M&A activity in the food and beverage (F&B) industry for the second quarter of 2019 remained strong, as a total of 31 deals involving a Canadian party were announced or closed during the period.
While this volume represents a slight decrease from the 37 deals undertaken in Q1 of 2019, the industry has seen continued increases in year-to-date activity, as only 22 deals were announced or closed during Q2 of the prior year. Driven in part by the opportunity to generate economies of scale through vertical integration, strategic buyers represented the vast majority of purchasers during Q2.
Consistent with the prior quarter, the primary driver of increased F&B transaction activity during Q2 relates to continued interest in the fast-growing cannabis market, as industry participants seek to acquire land, production capabilities and intellectual property located both in Canada and abroad. The expectation is that activity will continue into Q3 of 2019 and several quarters to follow, driven partially by market participants who wish to establish an industry footing in anticipation of continued state medicinal and recreational marijuana reform in the US, as well as the possibility of US federal legalization in the near future.
The ongoing culture shift toward healthier, organic food and beverage products is another factor contributing to increased M&A activity in the sector, as companies seek to diversify away from traditional F&B product offerings into more differentiated niche markets.

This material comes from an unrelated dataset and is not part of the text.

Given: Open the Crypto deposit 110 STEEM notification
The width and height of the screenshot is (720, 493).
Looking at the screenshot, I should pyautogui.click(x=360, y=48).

Ongoing trade disputes between China and the US have continued to take a toll on global financial markets, pushing 2019 and 2020 growth expectations lower and unemployment higher. To cushion the resulting economic slowdown, both the European Central Bank and Federal Reserve have signalled that they will inject fiscal stimulus by the end of 2019, with the possibility of interest rate cuts as soon as this month. While Canada is not immune to the political tension, economic growth was moderate in Q2 of 2019, and as such there is no expectation that the Bank of Canada will decrease the key lending rate in the short term. Although there continues to be a lot of uncertainty surrounding the macroeconomic landscape, continued social and cultural shifts, inexpensive debt financing, continued ownership succession needs and favourable foreign exchange rates result in a Canadian F&B market that remains conducive to M&A activity in Q3 and beyond.